Dataset excerpts:
____________

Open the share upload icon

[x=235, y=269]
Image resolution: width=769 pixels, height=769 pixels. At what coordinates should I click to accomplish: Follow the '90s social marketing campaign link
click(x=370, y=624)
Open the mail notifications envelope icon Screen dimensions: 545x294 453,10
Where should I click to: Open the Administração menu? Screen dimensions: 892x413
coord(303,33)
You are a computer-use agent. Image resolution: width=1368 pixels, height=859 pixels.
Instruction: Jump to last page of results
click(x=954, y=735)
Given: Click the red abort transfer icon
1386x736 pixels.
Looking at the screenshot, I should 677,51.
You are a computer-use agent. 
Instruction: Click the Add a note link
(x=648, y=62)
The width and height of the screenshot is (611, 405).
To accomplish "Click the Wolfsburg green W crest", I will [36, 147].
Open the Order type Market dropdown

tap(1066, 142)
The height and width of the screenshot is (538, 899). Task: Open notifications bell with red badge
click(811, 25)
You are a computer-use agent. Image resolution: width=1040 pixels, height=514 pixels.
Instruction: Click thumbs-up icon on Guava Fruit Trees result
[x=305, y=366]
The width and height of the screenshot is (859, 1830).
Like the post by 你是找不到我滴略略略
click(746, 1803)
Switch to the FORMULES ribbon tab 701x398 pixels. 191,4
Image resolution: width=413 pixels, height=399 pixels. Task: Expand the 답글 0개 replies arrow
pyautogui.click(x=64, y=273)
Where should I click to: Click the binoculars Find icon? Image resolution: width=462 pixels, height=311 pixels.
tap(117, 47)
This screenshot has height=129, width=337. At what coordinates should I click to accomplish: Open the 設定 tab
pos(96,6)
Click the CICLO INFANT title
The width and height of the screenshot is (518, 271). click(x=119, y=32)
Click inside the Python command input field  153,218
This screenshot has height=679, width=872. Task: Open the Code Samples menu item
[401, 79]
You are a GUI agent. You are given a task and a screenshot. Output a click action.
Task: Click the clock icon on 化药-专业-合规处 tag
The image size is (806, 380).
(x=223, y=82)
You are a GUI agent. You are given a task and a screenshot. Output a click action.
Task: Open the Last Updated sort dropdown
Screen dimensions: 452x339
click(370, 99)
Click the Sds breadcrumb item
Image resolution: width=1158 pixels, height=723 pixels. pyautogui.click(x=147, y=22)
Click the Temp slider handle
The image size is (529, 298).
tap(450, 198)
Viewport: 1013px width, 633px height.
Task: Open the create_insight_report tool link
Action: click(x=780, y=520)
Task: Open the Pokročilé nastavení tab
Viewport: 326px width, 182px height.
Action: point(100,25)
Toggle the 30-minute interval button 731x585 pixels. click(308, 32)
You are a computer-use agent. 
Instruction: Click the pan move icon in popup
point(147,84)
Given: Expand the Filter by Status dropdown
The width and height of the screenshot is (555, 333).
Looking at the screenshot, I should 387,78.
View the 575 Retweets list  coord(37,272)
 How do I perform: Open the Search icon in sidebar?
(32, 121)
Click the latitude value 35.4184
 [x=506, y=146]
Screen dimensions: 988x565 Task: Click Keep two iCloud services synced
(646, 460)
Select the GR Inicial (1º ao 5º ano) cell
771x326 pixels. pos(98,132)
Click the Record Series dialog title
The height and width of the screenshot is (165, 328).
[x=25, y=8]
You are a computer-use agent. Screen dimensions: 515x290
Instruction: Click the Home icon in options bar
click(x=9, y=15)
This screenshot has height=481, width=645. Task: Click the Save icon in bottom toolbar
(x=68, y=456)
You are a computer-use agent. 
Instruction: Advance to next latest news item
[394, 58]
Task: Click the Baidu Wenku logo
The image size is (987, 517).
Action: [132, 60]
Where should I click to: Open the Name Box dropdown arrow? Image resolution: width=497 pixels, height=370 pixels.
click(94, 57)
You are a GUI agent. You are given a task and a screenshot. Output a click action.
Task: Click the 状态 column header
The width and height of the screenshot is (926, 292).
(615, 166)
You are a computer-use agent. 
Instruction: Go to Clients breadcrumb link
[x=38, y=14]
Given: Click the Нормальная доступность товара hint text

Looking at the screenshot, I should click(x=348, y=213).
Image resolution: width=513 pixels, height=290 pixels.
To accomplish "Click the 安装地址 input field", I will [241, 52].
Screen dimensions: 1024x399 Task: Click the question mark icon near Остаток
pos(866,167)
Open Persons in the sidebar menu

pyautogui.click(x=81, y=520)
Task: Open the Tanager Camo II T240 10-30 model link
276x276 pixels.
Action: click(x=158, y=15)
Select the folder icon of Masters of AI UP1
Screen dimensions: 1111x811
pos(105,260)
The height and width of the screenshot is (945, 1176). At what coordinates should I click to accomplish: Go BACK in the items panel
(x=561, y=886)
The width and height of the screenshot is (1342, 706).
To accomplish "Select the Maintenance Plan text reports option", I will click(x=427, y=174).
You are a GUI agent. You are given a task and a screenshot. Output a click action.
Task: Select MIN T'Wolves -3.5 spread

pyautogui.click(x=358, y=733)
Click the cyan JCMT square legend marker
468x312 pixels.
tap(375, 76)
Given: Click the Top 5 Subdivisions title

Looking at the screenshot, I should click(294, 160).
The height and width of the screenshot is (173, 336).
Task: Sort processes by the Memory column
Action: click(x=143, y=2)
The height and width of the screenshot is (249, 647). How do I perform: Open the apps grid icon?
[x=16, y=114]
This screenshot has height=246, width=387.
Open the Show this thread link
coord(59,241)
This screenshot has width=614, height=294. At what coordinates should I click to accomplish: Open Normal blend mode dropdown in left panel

____________

What this task involves: Keeping every line exactly as it is, retype the listing.

Reply:
Open the share upload icon

[x=235, y=269]
Image resolution: width=769 pixels, height=769 pixels. At what coordinates should I click to accomplish: Follow the '90s social marketing campaign link
click(x=370, y=624)
Open the mail notifications envelope icon Screen dimensions: 545x294 453,10
Where should I click to: Open the Administração menu? Screen dimensions: 892x413
coord(303,33)
You are a computer-use agent. Image resolution: width=1368 pixels, height=859 pixels.
Instruction: Jump to last page of results
click(x=954, y=735)
Given: Click the red abort transfer icon
1386x736 pixels.
Looking at the screenshot, I should 677,51.
You are a computer-use agent. 
Instruction: Click the Add a note link
(x=648, y=62)
The width and height of the screenshot is (611, 405).
To accomplish "Click the Wolfsburg green W crest", I will [36, 147].
Open the Order type Market dropdown

tap(1066, 142)
The height and width of the screenshot is (538, 899). Task: Open notifications bell with red badge
click(811, 25)
You are a computer-use agent. Image resolution: width=1040 pixels, height=514 pixels.
Instruction: Click thumbs-up icon on Guava Fruit Trees result
[x=305, y=366]
The width and height of the screenshot is (859, 1830).
Like the post by 你是找不到我滴略略略
click(746, 1803)
Switch to the FORMULES ribbon tab 701x398 pixels. 191,4
Image resolution: width=413 pixels, height=399 pixels. Task: Expand the 답글 0개 replies arrow
pyautogui.click(x=64, y=273)
Where should I click to: Click the binoculars Find icon? Image resolution: width=462 pixels, height=311 pixels.
tap(117, 47)
This screenshot has height=129, width=337. At what coordinates should I click to accomplish: Open the 設定 tab
pos(96,6)
Click the CICLO INFANT title
The width and height of the screenshot is (518, 271). click(x=119, y=32)
Click inside the Python command input field  153,218
This screenshot has height=679, width=872. Task: Open the Code Samples menu item
[401, 79]
You are a GUI agent. You are given a task and a screenshot. Output a click action.
Task: Click the clock icon on 化药-专业-合规处 tag
The image size is (806, 380).
(x=223, y=82)
You are a GUI agent. You are given a task and a screenshot. Output a click action.
Task: Open the Last Updated sort dropdown
Screen dimensions: 452x339
click(370, 99)
Click the Sds breadcrumb item
Image resolution: width=1158 pixels, height=723 pixels. pyautogui.click(x=147, y=22)
Click the Temp slider handle
The image size is (529, 298).
tap(450, 198)
Viewport: 1013px width, 633px height.
Task: Open the create_insight_report tool link
Action: click(x=780, y=520)
Task: Open the Pokročilé nastavení tab
Viewport: 326px width, 182px height.
Action: point(100,25)
Toggle the 30-minute interval button 731x585 pixels. click(308, 32)
You are a computer-use agent. 
Instruction: Click the pan move icon in popup
point(147,84)
Given: Expand the Filter by Status dropdown
The width and height of the screenshot is (555, 333).
Looking at the screenshot, I should 387,78.
View the 575 Retweets list  coord(37,272)
 How do I perform: Open the Search icon in sidebar?
(32, 121)
Click the latitude value 35.4184
 [x=506, y=146]
Screen dimensions: 988x565 Task: Click Keep two iCloud services synced
(646, 460)
Select the GR Inicial (1º ao 5º ano) cell
771x326 pixels. pos(98,132)
Click the Record Series dialog title
The height and width of the screenshot is (165, 328).
[x=25, y=8]
You are a computer-use agent. Screen dimensions: 515x290
Instruction: Click the Home icon in options bar
click(x=9, y=15)
This screenshot has height=481, width=645. Task: Click the Save icon in bottom toolbar
(x=68, y=456)
You are a computer-use agent. 
Instruction: Advance to next latest news item
[394, 58]
Task: Click the Baidu Wenku logo
The image size is (987, 517).
Action: [132, 60]
Where should I click to: Open the Name Box dropdown arrow? Image resolution: width=497 pixels, height=370 pixels.
click(94, 57)
You are a GUI agent. You are given a task and a screenshot. Output a click action.
Task: Click the 状态 column header
The width and height of the screenshot is (926, 292).
(615, 166)
You are a computer-use agent. 
Instruction: Go to Clients breadcrumb link
[x=38, y=14]
Given: Click the Нормальная доступность товара hint text

Looking at the screenshot, I should click(x=348, y=213).
Image resolution: width=513 pixels, height=290 pixels.
To accomplish "Click the 安装地址 input field", I will [241, 52].
Screen dimensions: 1024x399 Task: Click the question mark icon near Остаток
pos(866,167)
Open Persons in the sidebar menu

pyautogui.click(x=81, y=520)
Task: Open the Tanager Camo II T240 10-30 model link
276x276 pixels.
Action: click(x=158, y=15)
Select the folder icon of Masters of AI UP1
Screen dimensions: 1111x811
pos(105,260)
The height and width of the screenshot is (945, 1176). At what coordinates should I click to accomplish: Go BACK in the items panel
(x=561, y=886)
The width and height of the screenshot is (1342, 706).
To accomplish "Select the Maintenance Plan text reports option", I will click(x=427, y=174).
You are a GUI agent. You are given a task and a screenshot. Output a click action.
Task: Select MIN T'Wolves -3.5 spread

pyautogui.click(x=358, y=733)
Click the cyan JCMT square legend marker
468x312 pixels.
tap(375, 76)
Given: Click the Top 5 Subdivisions title

Looking at the screenshot, I should click(294, 160).
The height and width of the screenshot is (173, 336).
Task: Sort processes by the Memory column
Action: click(x=143, y=2)
The height and width of the screenshot is (249, 647). How do I perform: Open the apps grid icon?
[x=16, y=114]
This screenshot has height=246, width=387.
Open the Show this thread link
coord(59,241)
This screenshot has width=614, height=294. At what coordinates should I click to accomplish: Open Normal blend mode dropdown in left panel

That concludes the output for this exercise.